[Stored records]
· · ·

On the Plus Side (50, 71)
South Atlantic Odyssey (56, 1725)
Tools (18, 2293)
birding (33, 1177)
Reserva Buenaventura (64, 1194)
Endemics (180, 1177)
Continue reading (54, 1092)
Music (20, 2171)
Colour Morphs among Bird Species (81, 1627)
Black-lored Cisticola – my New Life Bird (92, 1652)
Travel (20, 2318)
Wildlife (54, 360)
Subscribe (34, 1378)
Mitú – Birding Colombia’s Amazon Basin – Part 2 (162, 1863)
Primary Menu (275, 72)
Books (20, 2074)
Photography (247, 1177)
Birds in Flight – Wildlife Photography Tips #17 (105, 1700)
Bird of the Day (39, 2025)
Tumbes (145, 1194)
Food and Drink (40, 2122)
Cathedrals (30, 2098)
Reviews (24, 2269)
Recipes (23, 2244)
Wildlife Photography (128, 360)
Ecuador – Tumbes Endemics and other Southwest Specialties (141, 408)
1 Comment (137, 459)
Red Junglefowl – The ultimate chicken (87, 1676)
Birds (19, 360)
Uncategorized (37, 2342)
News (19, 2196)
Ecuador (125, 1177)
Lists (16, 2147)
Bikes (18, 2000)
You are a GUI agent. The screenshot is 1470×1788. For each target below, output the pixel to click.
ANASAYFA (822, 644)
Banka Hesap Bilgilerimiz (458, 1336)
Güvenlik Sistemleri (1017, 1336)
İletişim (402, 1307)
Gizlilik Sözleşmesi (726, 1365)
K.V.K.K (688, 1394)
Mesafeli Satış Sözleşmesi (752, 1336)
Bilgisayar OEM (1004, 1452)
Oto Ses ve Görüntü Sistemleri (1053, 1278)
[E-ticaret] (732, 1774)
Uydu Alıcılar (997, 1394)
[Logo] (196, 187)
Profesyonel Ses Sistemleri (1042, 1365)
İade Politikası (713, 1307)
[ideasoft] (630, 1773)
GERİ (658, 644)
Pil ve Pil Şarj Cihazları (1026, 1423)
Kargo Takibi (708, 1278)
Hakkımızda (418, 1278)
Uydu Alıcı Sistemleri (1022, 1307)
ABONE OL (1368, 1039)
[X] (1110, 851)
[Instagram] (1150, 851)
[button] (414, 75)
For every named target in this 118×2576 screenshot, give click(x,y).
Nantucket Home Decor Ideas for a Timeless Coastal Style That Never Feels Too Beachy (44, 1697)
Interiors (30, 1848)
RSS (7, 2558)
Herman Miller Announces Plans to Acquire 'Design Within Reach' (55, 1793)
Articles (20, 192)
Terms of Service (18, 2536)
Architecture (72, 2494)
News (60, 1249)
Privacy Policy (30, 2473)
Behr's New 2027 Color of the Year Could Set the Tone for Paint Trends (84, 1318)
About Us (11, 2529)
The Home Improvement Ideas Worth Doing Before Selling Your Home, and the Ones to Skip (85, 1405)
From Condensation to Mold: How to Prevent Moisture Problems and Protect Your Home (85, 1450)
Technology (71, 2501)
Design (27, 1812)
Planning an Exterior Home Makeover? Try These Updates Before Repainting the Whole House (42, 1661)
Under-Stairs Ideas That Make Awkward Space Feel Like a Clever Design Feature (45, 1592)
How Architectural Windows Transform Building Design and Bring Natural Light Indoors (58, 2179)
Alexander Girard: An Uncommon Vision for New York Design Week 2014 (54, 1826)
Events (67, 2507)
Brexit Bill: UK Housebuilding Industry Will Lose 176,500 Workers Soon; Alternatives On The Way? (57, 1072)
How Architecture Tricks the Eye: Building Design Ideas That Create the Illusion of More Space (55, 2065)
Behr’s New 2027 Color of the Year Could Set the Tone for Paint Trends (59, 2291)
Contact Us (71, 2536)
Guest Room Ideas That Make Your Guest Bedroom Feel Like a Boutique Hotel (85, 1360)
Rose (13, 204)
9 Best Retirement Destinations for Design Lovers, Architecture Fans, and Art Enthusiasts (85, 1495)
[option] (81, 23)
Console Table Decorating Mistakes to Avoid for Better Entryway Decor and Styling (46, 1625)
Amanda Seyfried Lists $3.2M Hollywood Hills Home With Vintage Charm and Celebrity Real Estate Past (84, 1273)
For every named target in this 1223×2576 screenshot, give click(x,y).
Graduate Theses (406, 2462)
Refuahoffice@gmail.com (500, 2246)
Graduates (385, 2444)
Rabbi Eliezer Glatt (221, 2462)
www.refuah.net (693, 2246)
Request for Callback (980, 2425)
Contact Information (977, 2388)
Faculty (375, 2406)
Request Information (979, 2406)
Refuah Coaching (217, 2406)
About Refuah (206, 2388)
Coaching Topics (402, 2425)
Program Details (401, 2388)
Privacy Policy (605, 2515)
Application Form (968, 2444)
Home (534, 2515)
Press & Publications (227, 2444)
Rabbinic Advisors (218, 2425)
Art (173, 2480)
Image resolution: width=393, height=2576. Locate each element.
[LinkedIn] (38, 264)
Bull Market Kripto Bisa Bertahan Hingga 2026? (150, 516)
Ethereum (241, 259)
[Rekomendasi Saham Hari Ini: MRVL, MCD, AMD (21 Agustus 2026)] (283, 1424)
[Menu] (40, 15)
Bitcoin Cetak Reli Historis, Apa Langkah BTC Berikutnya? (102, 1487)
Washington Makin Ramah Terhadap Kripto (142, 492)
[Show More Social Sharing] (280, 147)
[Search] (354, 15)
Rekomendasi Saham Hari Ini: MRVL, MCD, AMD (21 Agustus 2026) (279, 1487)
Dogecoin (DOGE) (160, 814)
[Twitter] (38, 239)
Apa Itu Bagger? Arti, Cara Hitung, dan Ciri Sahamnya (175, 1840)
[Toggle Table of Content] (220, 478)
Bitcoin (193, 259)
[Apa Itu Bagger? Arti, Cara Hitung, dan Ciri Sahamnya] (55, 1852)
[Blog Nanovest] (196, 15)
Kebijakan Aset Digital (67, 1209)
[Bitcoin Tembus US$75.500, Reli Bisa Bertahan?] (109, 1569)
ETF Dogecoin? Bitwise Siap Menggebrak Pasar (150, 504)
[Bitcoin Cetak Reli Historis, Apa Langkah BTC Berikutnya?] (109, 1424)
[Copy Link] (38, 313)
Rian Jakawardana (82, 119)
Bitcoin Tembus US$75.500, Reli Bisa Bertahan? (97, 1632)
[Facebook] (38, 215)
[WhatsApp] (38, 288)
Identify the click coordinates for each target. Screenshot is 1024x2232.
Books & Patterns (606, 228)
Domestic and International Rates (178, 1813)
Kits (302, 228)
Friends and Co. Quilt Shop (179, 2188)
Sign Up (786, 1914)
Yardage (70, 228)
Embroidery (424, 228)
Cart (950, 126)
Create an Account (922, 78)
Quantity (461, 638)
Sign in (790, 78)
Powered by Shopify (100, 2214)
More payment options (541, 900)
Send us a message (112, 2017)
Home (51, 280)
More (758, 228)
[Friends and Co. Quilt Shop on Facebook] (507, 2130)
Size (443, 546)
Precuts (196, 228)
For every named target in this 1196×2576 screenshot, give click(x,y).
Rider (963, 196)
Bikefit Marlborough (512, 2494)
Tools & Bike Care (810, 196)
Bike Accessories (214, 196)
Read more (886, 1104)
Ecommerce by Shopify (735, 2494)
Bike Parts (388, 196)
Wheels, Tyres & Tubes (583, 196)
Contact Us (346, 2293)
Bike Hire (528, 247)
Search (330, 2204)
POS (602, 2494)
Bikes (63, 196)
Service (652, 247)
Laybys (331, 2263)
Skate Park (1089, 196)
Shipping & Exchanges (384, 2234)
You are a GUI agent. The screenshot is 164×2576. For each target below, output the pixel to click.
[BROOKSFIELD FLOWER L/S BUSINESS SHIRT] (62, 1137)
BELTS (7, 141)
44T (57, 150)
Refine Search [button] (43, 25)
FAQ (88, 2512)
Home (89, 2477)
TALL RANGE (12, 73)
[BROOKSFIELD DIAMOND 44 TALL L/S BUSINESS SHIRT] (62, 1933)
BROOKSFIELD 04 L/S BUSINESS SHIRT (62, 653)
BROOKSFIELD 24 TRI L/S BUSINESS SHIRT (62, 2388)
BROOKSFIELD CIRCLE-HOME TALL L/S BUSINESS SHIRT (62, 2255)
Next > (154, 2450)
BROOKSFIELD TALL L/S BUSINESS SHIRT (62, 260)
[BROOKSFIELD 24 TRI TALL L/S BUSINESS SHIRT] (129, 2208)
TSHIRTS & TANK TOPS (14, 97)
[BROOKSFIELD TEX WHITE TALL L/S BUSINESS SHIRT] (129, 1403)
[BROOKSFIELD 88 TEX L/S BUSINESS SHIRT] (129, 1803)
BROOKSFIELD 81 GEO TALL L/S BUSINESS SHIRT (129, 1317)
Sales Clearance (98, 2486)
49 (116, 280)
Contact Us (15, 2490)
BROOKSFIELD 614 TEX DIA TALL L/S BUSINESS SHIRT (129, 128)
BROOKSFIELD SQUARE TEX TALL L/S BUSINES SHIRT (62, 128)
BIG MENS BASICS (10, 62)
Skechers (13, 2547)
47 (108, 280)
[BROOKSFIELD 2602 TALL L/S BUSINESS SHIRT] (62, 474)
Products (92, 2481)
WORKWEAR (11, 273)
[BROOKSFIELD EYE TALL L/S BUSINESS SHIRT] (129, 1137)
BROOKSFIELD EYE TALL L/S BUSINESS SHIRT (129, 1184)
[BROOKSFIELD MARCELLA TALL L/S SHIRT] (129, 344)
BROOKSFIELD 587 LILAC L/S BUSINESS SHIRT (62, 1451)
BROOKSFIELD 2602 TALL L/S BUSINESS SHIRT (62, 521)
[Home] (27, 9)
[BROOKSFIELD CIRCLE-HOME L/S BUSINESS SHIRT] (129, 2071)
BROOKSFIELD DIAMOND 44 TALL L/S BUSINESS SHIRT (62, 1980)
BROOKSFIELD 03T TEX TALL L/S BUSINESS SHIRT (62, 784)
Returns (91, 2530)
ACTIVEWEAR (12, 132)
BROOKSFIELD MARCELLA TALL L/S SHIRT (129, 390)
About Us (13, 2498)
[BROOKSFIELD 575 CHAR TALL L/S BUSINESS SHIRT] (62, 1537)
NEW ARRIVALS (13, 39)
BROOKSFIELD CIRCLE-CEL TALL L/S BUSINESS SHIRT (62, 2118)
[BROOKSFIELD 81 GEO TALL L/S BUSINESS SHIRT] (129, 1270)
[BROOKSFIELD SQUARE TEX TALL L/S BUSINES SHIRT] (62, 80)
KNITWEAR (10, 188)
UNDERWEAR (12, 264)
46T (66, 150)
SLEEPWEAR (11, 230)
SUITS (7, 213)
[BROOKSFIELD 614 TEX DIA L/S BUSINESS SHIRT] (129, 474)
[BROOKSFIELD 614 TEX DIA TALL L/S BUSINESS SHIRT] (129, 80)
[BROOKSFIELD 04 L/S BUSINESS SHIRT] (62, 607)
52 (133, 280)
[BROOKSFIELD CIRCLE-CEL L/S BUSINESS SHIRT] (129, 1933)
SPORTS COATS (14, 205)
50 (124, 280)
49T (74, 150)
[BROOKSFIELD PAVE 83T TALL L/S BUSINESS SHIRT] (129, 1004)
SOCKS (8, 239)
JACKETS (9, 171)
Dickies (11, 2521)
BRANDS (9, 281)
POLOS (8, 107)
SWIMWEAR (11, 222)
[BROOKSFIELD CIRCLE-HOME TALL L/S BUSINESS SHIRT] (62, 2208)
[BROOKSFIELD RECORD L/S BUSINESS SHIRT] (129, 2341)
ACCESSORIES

· · ·

■ Problem to solve:
Please copy only the lines between the first line of the entries and the line with "K.V.K.K (688, 1394)", keeping those two end lines as well, exactly as written.

■ Response to this task:
On the Plus Side (50, 71)
South Atlantic Odyssey (56, 1725)
Tools (18, 2293)
birding (33, 1177)
Reserva Buenaventura (64, 1194)
Endemics (180, 1177)
Continue reading (54, 1092)
Music (20, 2171)
Colour Morphs among Bird Species (81, 1627)
Black-lored Cisticola – my New Life Bird (92, 1652)
Travel (20, 2318)
Wildlife (54, 360)
Subscribe (34, 1378)
Mitú – Birding Colombia’s Amazon Basin – Part 2 (162, 1863)
Primary Menu (275, 72)
Books (20, 2074)
Photography (247, 1177)
Birds in Flight – Wildlife Photography Tips #17 (105, 1700)
Bird of the Day (39, 2025)
Tumbes (145, 1194)
Food and Drink (40, 2122)
Cathedrals (30, 2098)
Reviews (24, 2269)
Recipes (23, 2244)
Wildlife Photography (128, 360)
Ecuador – Tumbes Endemics and other Southwest Specialties (141, 408)
1 Comment (137, 459)
Red Junglefowl – The ultimate chicken (87, 1676)
Birds (19, 360)
Uncategorized (37, 2342)
News (19, 2196)
Ecuador (125, 1177)
Lists (16, 2147)
Bikes (18, 2000)
You are a GUI agent. The screenshot is 1470×1788. For each target below, output the pixel to click.
ANASAYFA (822, 644)
Banka Hesap Bilgilerimiz (458, 1336)
Güvenlik Sistemleri (1017, 1336)
İletişim (402, 1307)
Gizlilik Sözleşmesi (726, 1365)
K.V.K.K (688, 1394)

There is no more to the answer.